### Supplied passage ###
Re: stochastic fair queueing in the elevator [Re: [BENCHMARK] 2.4.20-ck3 / aa / rmap with contest]

Jakob Oestergaard (jakob@unthought.net)
Mon, 10 Feb 2003 06:10:08 +0100


On Mon, Feb 10, 2003 at 03:58:26PM +1100, Nick Piggin wrote:
...
> >If we assume they are synchronous, that would be rather unfair
> >especially on multi-user systems - and the 90% accuracy that Rik
> >suggested would seem exaggerated to say the least (accuracy would be
> >more like 10% on a good day).
> >
> Remember that readahead gets scaled down quickly if it isn't
> getting hits. It is also likely to be sequential and in the
> track buffer, so it is a small cost.

I buy the sequential-argument - very good point.

Thanks,

> Huge readahead is a problem however anticipatory scheduling
> will hopefully allow good throughput for multiple read streams
> without requiring much readahead.

I'm curious as to how these things will interact in the NFS
server<->client situation :)

Time will show, I guess.

Random data-point (not meant as a rant - I'm happy for all I got ;)
### Dataset content ###
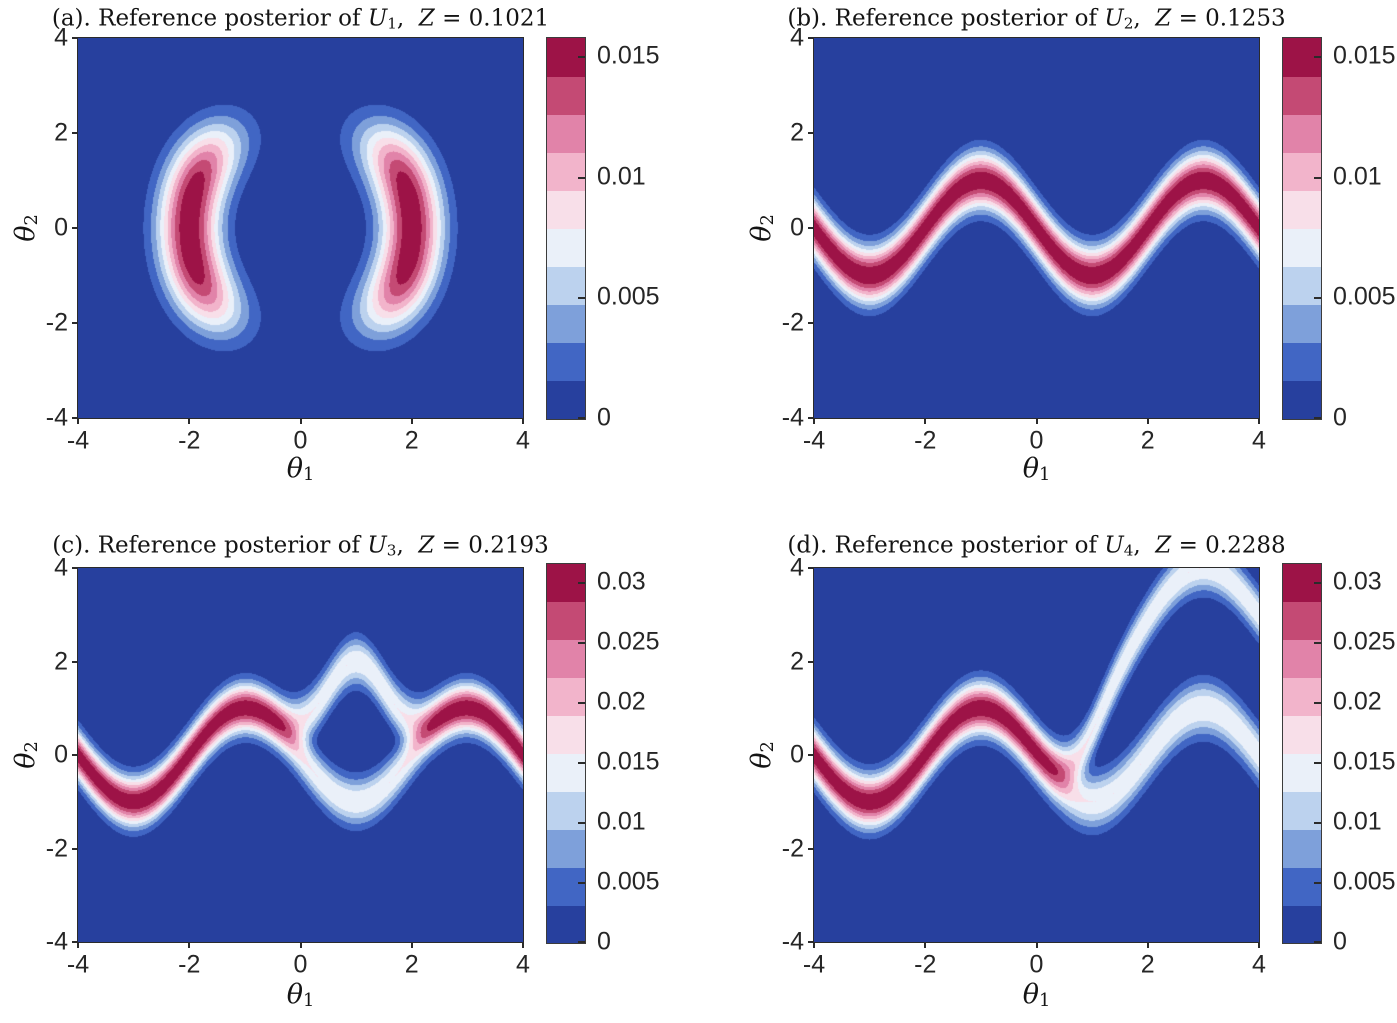 The image size is (1397, 1023). Describe the element at coordinates (628, 642) in the screenshot. I see `colorbar-tick-label: 0.025` at that location.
###
Pick up the mailing-list reply on stochastic fair queueing in the elevator right after its last line and keep writing it.

In stock 2.4.20 the interaction is horrible - whatever was done there is
not optimal. A 'tar xf' on the client will neither load the network
nor the server - it seems to be network latency bound (readahead not
doing it's job - changing min-readahead and max-readahead on the client
doesn't seem to make a difference). However, my desktop (running on the
client) can hang for 10 seconds straight every half hour or so, when the
nightly backup runs on the server (local disk reads streaming at around
2 MB/sec from an array capable of at least 40 MB/sec).

-- 
................................................................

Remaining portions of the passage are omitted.